SAN FRANCISCO (Reuters) - A U.S. judge blocked California's signature attempt to lower greenhouse gas emissions, a victory for out-of-state ethanol producers and refiners that has California's air quality board vowing to appeal.

U.S. District Judge Lawrence O'Neill in Fresno on Thursday issued a preliminary injunction against a regulation adopted by the California Air Resources Board in 2010. The regulation unconstitutionally discriminates against out-of-state producers and tries to regulate commercial activities outside California, O'Neill found.

Dave Clegern, a spokesman for the board, said it plans to ask O'Neill next week to put his ruling on hold, pending an appeal to the 9th U.S. Circuit Court of Appeals.

Shares of Pacific Ethanol Inc, which produces and markets renewable fuels on the West Coast, fell 7 percent on Friday following the judge's ruling.

The regulation was intended to force producers and refiners by 2020 to reduce their fuel's carbon footprint by 10 percent as part of a state effort to reduce greenhouse gas emissions to 1990 levels.

It was adopted in the wake of a related 2007 executive order by Arnold Schwarzenegger, then the state's governor.

While Congress has constitutional power to regulate interstate commerce, state interference with such commerce is also limited under so-called dormant Commerce Clause interpretations of the U.S. Constitution.

O'Neill said California violated this doctrine, saying the regulation "discriminates against out-of-state corn-derived ethanol while favoring in-state corn ethanol and impermissibly regulates extraterritorial conduct.

"California impermissibly treads into the province and powers of our federal government, reaches beyond its boundaries to regulate activity wholly outside of its borders, and offends the dormant Commerce Clause," he continued.

Industry participants applauded the decision, including Bob Dinneen, chief executive of the Renewable Fuels Association, and Tom Buis, chief executive of trade group Growth Energy.

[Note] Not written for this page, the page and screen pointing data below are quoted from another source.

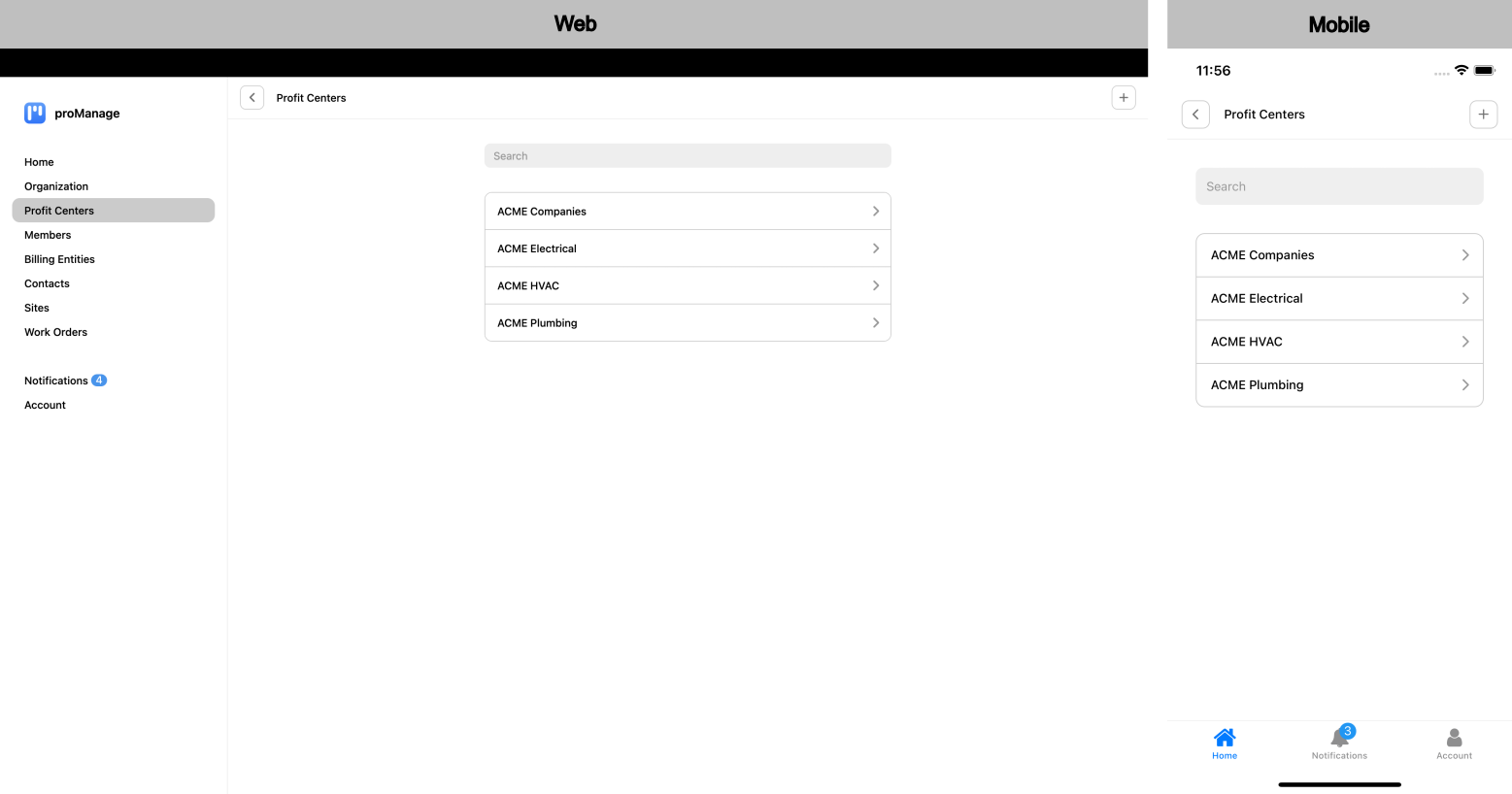Go to Billing Entities in sidebar

[59, 259]
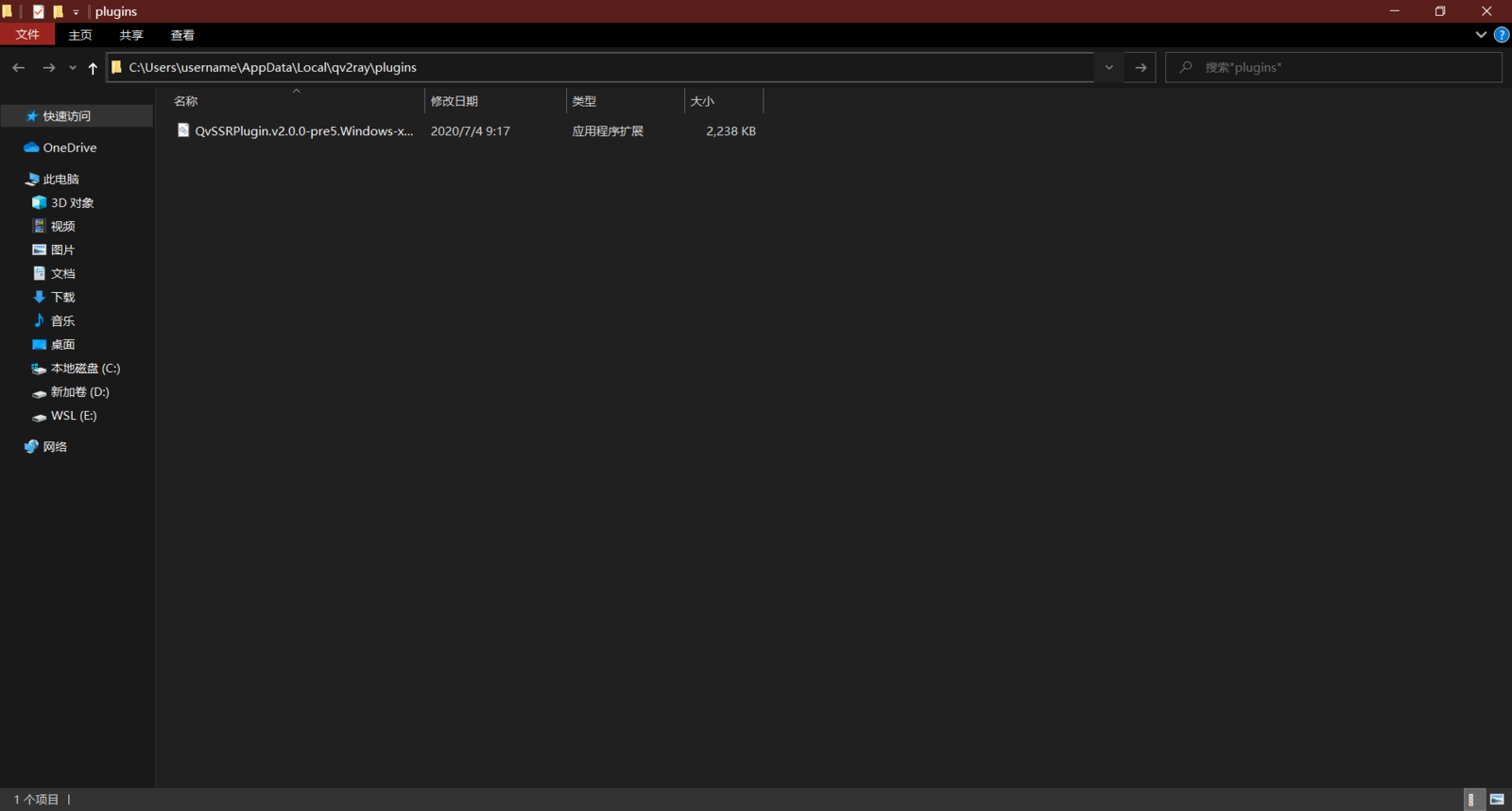The image size is (1512, 811).
Task: Switch to the 查看 (View) ribbon tab
Action: [x=182, y=35]
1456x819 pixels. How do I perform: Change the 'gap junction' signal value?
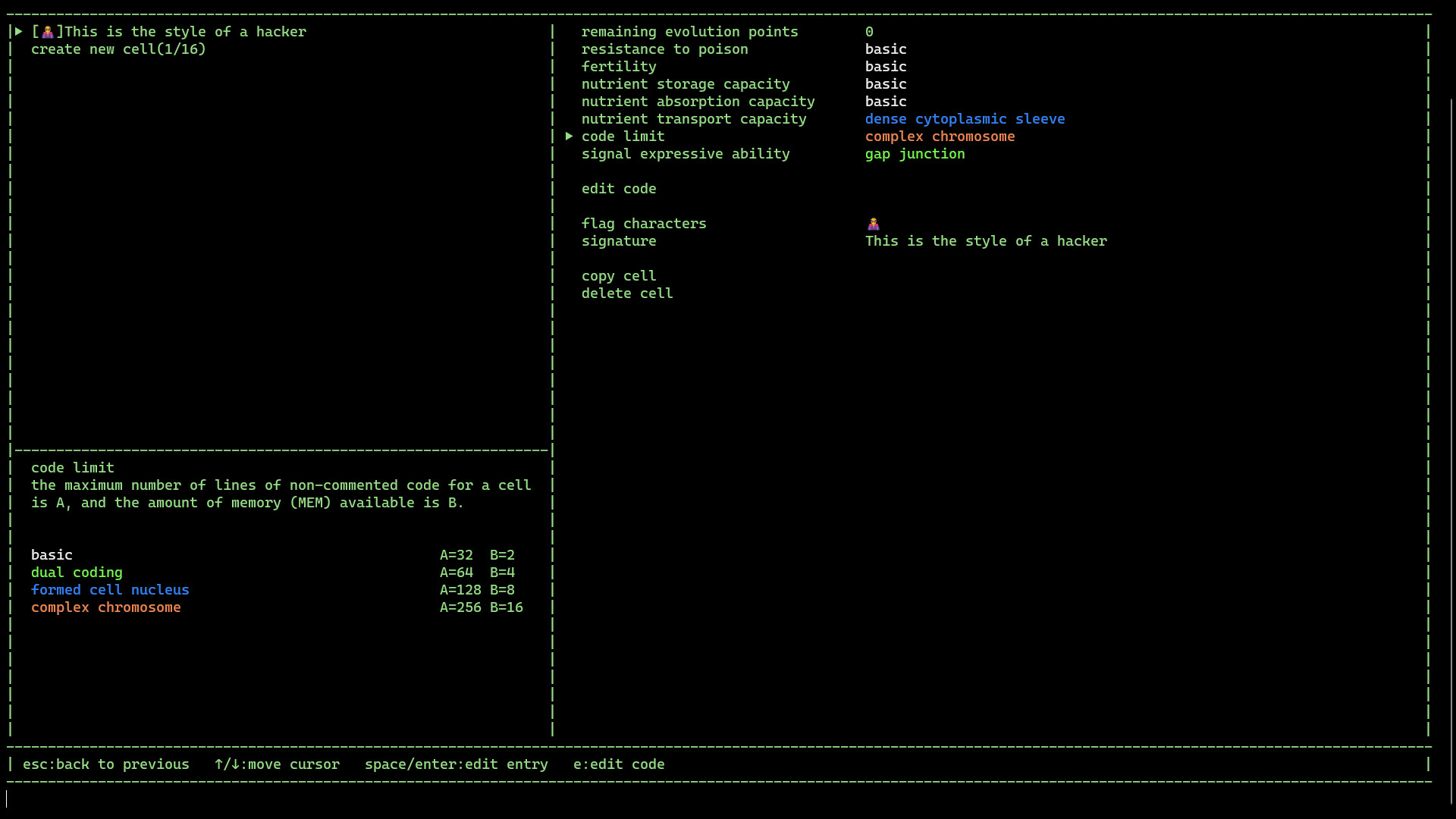pos(915,154)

Those entities are plaintiffs in the case.

"With this ruling, it is our hope that the California regulators will come back to the table to work on a thoughtful, fair, and ultimately achievable strategy for improving our environment by incenting the growth and evolution of American renewable fuels," Dinneen and Buis said in a joint statement.

The case is Rocky Mountain Farmers Union et al v. Goldstene et al, U.S. District Court, Eastern District of California, No. 09-02234.